Out, brief candle of Cityhood

By Leon Worden
Wednesday, April 10, 2002

D
id America's biggest waste hauler buy our small-town election? The ballots haven't been counted as I write this, but whatever the outcome, Frank Ferry, Jan Heidt and Marsha McLean will forever be tainted by the stench of corporate welfare come home to roost.
    And that's a shame. Jan, in particular, could have exited the public stage gracefully, her name boldly affixed to one of the train stations she championed. And now this.
    When future historians and editorial writers look back at the Election Scandal of 2002, they'll remember the year Santa Clarita grew up, this infant now fully mature, 14 years of struggle culminating in the stuff big-city elections are made of, with Allan Cameron as the agent of its despair.
    And at what price? Peanuts, piled against the sky-scraping profits the garbage company reaped from our fair citizens these past several years. It's money enough to alter the electoral outcome in a city our size. Do our souls truly come so cheaply when our heads are cluttered with delusions of power?
    In retrospect it will matter little, indeed will be swiftly forgotten, that Frank, Jan and Marsha disavowed a priori knowledge of the 30 (thousand) shekels of silver spent on their behalf. But what of this plea of ignorance? Shall we believe that those who cannot keep their very campaigners under control can run a $150-million-a-year municipal corporation?
    We've yet to learn the total poured into this election from special interests. Several players evidently didn't follow state reporting laws. We do know a developer funneled thousands to support Marsha, while Marsha was espousing what we must now interpret as a phony anti-developer agenda.

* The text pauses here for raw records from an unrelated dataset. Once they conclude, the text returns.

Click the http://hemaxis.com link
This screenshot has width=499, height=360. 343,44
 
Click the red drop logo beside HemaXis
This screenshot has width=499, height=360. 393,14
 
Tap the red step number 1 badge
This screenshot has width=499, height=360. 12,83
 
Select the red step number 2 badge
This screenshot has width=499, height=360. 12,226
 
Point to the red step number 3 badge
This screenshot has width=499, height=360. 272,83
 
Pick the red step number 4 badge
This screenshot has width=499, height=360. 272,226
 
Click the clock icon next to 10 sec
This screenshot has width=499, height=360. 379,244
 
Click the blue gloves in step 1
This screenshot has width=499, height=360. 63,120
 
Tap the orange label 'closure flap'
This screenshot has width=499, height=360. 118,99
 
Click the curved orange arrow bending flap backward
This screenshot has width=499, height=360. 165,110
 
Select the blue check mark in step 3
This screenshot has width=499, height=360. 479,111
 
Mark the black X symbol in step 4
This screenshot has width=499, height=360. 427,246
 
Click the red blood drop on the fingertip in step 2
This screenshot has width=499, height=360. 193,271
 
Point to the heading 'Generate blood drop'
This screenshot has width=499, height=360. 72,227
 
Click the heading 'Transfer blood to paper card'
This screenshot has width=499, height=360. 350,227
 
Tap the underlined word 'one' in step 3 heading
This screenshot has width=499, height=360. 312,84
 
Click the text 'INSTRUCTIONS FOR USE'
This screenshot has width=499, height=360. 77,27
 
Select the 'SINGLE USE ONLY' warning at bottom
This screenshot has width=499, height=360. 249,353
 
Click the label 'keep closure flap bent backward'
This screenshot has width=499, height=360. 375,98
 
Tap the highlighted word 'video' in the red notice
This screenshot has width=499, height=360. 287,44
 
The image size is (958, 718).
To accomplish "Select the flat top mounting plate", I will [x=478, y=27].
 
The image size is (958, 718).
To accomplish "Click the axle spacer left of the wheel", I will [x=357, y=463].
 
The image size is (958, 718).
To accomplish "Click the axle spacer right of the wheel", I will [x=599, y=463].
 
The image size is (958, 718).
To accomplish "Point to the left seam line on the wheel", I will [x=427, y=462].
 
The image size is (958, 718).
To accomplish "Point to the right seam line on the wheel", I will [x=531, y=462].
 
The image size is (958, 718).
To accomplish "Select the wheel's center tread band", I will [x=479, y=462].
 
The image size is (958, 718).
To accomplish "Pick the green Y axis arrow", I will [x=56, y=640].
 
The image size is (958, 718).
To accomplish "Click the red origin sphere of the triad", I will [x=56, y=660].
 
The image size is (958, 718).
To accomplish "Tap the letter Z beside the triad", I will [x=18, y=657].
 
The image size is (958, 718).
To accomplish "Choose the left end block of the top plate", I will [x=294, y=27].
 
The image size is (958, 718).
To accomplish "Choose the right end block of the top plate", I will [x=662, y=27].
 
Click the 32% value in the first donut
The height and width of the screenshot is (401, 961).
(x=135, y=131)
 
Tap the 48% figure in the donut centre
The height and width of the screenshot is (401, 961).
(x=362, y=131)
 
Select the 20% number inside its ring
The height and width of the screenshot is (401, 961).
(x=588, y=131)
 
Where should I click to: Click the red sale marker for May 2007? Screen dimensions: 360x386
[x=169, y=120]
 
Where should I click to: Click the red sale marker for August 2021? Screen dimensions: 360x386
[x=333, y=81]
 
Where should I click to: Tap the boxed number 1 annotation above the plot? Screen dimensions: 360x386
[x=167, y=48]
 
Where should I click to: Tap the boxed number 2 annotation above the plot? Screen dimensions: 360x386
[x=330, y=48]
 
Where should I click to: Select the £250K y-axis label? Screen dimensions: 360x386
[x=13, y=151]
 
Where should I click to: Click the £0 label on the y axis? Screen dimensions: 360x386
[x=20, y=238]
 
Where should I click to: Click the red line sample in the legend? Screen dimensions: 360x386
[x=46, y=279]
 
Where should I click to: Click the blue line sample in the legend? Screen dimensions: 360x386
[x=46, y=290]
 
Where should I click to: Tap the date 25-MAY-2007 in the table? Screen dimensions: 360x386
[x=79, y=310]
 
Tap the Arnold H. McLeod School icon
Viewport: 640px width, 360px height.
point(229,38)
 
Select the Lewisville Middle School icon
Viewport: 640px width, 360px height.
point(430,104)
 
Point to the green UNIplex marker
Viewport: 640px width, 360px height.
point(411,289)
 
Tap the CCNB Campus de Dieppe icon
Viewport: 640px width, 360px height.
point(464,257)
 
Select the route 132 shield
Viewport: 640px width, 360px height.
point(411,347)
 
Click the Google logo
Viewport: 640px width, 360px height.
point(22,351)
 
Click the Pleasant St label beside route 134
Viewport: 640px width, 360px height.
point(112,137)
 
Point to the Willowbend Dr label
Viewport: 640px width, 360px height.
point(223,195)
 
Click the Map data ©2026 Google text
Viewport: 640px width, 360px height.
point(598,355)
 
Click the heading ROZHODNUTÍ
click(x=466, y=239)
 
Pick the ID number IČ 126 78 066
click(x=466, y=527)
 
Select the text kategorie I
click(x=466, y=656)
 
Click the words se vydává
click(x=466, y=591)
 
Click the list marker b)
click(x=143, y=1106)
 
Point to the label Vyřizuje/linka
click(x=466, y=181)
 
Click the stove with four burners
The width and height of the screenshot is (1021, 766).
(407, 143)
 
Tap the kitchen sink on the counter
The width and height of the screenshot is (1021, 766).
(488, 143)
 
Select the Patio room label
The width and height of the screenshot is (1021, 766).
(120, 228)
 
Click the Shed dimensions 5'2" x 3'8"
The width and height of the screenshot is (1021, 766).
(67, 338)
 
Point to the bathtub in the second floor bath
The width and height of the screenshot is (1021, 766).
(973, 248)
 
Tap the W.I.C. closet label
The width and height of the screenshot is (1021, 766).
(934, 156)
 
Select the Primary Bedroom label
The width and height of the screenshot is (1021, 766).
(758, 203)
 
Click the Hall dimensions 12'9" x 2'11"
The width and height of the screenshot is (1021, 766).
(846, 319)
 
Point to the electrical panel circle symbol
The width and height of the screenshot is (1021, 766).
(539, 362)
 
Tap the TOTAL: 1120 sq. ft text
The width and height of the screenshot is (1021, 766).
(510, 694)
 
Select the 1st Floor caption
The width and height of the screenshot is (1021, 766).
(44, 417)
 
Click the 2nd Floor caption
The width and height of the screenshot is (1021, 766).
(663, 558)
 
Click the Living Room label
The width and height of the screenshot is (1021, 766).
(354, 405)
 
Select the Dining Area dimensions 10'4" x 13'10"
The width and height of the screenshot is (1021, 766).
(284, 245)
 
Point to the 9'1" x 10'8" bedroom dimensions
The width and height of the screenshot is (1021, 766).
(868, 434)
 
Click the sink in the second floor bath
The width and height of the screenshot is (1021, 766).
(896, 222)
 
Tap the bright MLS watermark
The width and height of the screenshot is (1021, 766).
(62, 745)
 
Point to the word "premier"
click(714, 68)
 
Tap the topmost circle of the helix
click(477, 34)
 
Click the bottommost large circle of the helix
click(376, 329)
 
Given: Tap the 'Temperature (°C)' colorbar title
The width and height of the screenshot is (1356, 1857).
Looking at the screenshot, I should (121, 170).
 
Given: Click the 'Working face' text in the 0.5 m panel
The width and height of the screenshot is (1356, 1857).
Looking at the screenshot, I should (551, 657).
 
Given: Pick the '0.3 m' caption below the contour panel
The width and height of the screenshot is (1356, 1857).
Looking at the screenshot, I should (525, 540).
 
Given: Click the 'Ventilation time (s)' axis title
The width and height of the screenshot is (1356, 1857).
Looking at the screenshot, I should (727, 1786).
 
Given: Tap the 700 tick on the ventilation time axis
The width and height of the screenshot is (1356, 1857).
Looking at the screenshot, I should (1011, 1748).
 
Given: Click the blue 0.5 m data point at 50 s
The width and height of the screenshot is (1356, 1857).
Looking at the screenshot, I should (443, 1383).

And we know a campaign committee ostensibly controlled by our good congressman's wife funneled more developer money into a mailer touting the congressman's favorite son, Frank.
    One wonders what convictions were forfeited when the head of the local Democratic Party added $5,000 to Frank's Republican coffers.
    I confess I've had bouts of obsolescence. Many of us who've been here 30-plus years have seen the changes, but we still have a myopic view of our town. We do see it as a town, not a city, insulated by ridgelines that create the false illusion we're immune from outside influences and political corruption.
    We are wrong. We are a city. We have become one. Oh, boy. We've got it all, from small-time bullies to multinational corporations that line the pockets of activists who've named their price to become politicians in every sense of the word.
    This is not the vision we birthed one heady November a decade and a half ago. We were full of hope and promise, obstinacy and naïveté perhaps, but dreams nonetheless of doing things differently and tilting at windmills to preserve not just the physical charm of our isolated burgh but the very fabric that binds us together as a community of people.
    It was inevitable, this arrival at the point we're at today. We knew it would come. It was the price we decided we were willing to pay for self-governance. A vain quest for freedom, denying to ourselves, but knowing, we were building our own prison.
    Few are those, anymore, who rage against the dying of the light, this brief candle of cityhood, its flame snuffed out beneath Golden Valley homes astride Santa Clarita's last Larry Rasmussen flattened peak.
    Will anyone remember?
    Leon Worden is The Signal's city editor.